## Aim of the exercise
Could you set down the full listing, unchanged?

## Records to process
┄┄┄┄┄┄┄┄┄┄┄┄┄┄┄┄┄┄┄┄

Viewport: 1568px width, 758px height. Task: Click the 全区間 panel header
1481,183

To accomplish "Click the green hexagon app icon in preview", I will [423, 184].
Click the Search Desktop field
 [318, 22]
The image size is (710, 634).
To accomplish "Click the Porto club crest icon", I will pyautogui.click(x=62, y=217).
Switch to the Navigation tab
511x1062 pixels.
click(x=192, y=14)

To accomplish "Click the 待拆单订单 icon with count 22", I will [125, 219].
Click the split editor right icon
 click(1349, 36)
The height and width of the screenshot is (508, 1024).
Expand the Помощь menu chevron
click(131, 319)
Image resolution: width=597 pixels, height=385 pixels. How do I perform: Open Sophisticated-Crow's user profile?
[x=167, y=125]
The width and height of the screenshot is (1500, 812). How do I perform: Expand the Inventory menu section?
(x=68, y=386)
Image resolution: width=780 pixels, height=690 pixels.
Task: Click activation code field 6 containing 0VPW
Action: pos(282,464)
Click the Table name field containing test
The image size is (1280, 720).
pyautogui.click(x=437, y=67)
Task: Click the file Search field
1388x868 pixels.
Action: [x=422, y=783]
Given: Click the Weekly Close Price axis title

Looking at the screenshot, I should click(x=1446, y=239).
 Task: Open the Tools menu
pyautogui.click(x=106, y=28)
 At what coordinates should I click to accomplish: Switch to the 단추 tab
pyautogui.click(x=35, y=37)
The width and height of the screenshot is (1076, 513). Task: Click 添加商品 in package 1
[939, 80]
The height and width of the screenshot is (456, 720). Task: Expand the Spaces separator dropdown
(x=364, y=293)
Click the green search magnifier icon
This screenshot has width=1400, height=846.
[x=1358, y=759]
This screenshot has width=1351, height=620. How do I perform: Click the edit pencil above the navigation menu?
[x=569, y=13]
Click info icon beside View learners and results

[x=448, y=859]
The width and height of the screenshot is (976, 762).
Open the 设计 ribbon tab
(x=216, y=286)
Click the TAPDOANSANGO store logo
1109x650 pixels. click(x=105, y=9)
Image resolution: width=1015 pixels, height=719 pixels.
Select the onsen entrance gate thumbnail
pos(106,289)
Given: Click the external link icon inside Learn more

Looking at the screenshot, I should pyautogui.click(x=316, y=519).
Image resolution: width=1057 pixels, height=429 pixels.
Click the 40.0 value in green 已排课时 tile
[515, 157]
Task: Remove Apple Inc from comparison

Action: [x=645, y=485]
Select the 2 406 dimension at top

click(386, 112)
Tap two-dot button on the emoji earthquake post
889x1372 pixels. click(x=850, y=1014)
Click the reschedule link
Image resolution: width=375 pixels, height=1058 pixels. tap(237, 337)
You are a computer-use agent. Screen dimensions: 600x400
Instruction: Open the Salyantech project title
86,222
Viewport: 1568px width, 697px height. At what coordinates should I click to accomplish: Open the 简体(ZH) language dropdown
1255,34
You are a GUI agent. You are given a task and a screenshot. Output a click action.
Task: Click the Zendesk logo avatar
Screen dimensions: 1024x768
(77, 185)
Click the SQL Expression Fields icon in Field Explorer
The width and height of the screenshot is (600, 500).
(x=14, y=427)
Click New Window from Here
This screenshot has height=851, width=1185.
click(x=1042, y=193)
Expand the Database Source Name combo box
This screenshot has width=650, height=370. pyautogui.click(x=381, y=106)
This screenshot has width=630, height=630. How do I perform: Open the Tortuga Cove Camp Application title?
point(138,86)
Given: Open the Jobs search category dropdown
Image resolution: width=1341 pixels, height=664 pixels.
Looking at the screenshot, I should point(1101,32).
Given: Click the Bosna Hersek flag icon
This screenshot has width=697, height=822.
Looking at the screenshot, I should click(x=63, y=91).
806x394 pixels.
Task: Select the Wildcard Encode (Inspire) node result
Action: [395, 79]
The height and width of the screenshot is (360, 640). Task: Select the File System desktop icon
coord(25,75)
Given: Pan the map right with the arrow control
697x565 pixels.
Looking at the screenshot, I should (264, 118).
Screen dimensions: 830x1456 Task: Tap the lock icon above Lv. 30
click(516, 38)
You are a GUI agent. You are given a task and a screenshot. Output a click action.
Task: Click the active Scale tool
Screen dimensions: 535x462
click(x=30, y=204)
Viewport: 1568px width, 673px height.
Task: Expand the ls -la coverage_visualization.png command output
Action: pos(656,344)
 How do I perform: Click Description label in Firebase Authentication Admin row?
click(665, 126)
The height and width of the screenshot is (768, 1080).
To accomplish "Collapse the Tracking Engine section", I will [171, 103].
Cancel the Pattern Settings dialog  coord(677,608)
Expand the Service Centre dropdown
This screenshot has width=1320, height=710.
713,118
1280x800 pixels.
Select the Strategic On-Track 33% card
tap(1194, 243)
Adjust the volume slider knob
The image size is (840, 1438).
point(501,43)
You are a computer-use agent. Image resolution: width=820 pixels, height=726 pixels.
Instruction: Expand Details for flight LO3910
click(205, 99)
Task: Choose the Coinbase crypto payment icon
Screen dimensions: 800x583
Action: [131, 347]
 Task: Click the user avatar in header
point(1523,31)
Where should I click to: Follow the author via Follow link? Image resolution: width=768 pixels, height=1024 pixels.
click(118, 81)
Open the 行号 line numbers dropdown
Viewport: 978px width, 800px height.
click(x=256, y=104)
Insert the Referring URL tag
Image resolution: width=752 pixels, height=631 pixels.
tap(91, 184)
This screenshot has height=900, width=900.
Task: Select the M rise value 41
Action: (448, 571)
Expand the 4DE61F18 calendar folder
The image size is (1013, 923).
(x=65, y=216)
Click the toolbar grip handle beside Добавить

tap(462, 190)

┄┄┄┄┄┄┄┄┄┄┄┄┄┄┄┄┄┄┄┄

## Expected output
Viewport: 1568px width, 758px height. Task: Click the 全区間 panel header
1481,183

To accomplish "Click the green hexagon app icon in preview", I will [423, 184].
Click the Search Desktop field
 [318, 22]
The image size is (710, 634).
To accomplish "Click the Porto club crest icon", I will pyautogui.click(x=62, y=217).
Switch to the Navigation tab
511x1062 pixels.
click(x=192, y=14)

To accomplish "Click the 待拆单订单 icon with count 22", I will [125, 219].
Click the split editor right icon
 click(1349, 36)
The height and width of the screenshot is (508, 1024).
Expand the Помощь menu chevron
click(131, 319)
Image resolution: width=597 pixels, height=385 pixels. How do I perform: Open Sophisticated-Crow's user profile?
[x=167, y=125]
The width and height of the screenshot is (1500, 812). How do I perform: Expand the Inventory menu section?
(x=68, y=386)
Image resolution: width=780 pixels, height=690 pixels.
Task: Click activation code field 6 containing 0VPW
Action: pos(282,464)
Click the Table name field containing test
The image size is (1280, 720).
pyautogui.click(x=437, y=67)
Task: Click the file Search field
1388x868 pixels.
Action: [x=422, y=783]
Given: Click the Weekly Close Price axis title

Looking at the screenshot, I should click(x=1446, y=239).
 Task: Open the Tools menu
pyautogui.click(x=106, y=28)
 At what coordinates should I click to accomplish: Switch to the 단추 tab
pyautogui.click(x=35, y=37)
The width and height of the screenshot is (1076, 513). Task: Click 添加商品 in package 1
[939, 80]
The height and width of the screenshot is (456, 720). Task: Expand the Spaces separator dropdown
(x=364, y=293)
Click the green search magnifier icon
This screenshot has width=1400, height=846.
[x=1358, y=759]
This screenshot has width=1351, height=620. How do I perform: Click the edit pencil above the navigation menu?
[x=569, y=13]
Click info icon beside View learners and results

[x=448, y=859]
The width and height of the screenshot is (976, 762).
Open the 设计 ribbon tab
(x=216, y=286)
Click the TAPDOANSANGO store logo
1109x650 pixels. click(x=105, y=9)
Image resolution: width=1015 pixels, height=719 pixels.
Select the onsen entrance gate thumbnail
pos(106,289)
Given: Click the external link icon inside Learn more

Looking at the screenshot, I should pyautogui.click(x=316, y=519).
Image resolution: width=1057 pixels, height=429 pixels.
Click the 40.0 value in green 已排课时 tile
[515, 157]
Task: Remove Apple Inc from comparison

Action: [x=645, y=485]
Select the 2 406 dimension at top

click(386, 112)
Tap two-dot button on the emoji earthquake post
889x1372 pixels. click(x=850, y=1014)
Click the reschedule link
Image resolution: width=375 pixels, height=1058 pixels. tap(237, 337)
You are a computer-use agent. Screen dimensions: 600x400
Instruction: Open the Salyantech project title
86,222
Viewport: 1568px width, 697px height. At what coordinates should I click to accomplish: Open the 简体(ZH) language dropdown
1255,34
You are a GUI agent. You are given a task and a screenshot. Output a click action.
Task: Click the Zendesk logo avatar
Screen dimensions: 1024x768
(77, 185)
Click the SQL Expression Fields icon in Field Explorer
The width and height of the screenshot is (600, 500).
(x=14, y=427)
Click New Window from Here
This screenshot has height=851, width=1185.
click(x=1042, y=193)
Expand the Database Source Name combo box
This screenshot has width=650, height=370. pyautogui.click(x=381, y=106)
This screenshot has width=630, height=630. How do I perform: Open the Tortuga Cove Camp Application title?
point(138,86)
Given: Open the Jobs search category dropdown
Image resolution: width=1341 pixels, height=664 pixels.
Looking at the screenshot, I should point(1101,32).
Given: Click the Bosna Hersek flag icon
This screenshot has width=697, height=822.
Looking at the screenshot, I should click(x=63, y=91).
806x394 pixels.
Task: Select the Wildcard Encode (Inspire) node result
Action: [395, 79]
The height and width of the screenshot is (360, 640). Task: Select the File System desktop icon
coord(25,75)
Given: Pan the map right with the arrow control
697x565 pixels.
Looking at the screenshot, I should (264, 118).
Screen dimensions: 830x1456 Task: Tap the lock icon above Lv. 30
click(516, 38)
You are a GUI agent. You are given a task and a screenshot. Output a click action.
Task: Click the active Scale tool
Screen dimensions: 535x462
click(x=30, y=204)
Viewport: 1568px width, 673px height.
Task: Expand the ls -la coverage_visualization.png command output
Action: pos(656,344)
 How do I perform: Click Description label in Firebase Authentication Admin row?
click(665, 126)
The height and width of the screenshot is (768, 1080).
To accomplish "Collapse the Tracking Engine section", I will [171, 103].
Cancel the Pattern Settings dialog  coord(677,608)
Expand the Service Centre dropdown
This screenshot has width=1320, height=710.
713,118
1280x800 pixels.
Select the Strategic On-Track 33% card
tap(1194, 243)
Adjust the volume slider knob
The image size is (840, 1438).
point(501,43)
You are a computer-use agent. Image resolution: width=820 pixels, height=726 pixels.
Instruction: Expand Details for flight LO3910
click(205, 99)
Task: Choose the Coinbase crypto payment icon
Screen dimensions: 800x583
Action: [131, 347]
 Task: Click the user avatar in header
point(1523,31)
Where should I click to: Follow the author via Follow link? Image resolution: width=768 pixels, height=1024 pixels.
click(118, 81)
Open the 行号 line numbers dropdown
Viewport: 978px width, 800px height.
click(x=256, y=104)
Insert the Referring URL tag
Image resolution: width=752 pixels, height=631 pixels.
tap(91, 184)
This screenshot has height=900, width=900.
Task: Select the M rise value 41
Action: (448, 571)
Expand the 4DE61F18 calendar folder
The image size is (1013, 923).
(x=65, y=216)
Click the toolbar grip handle beside Добавить

tap(462, 190)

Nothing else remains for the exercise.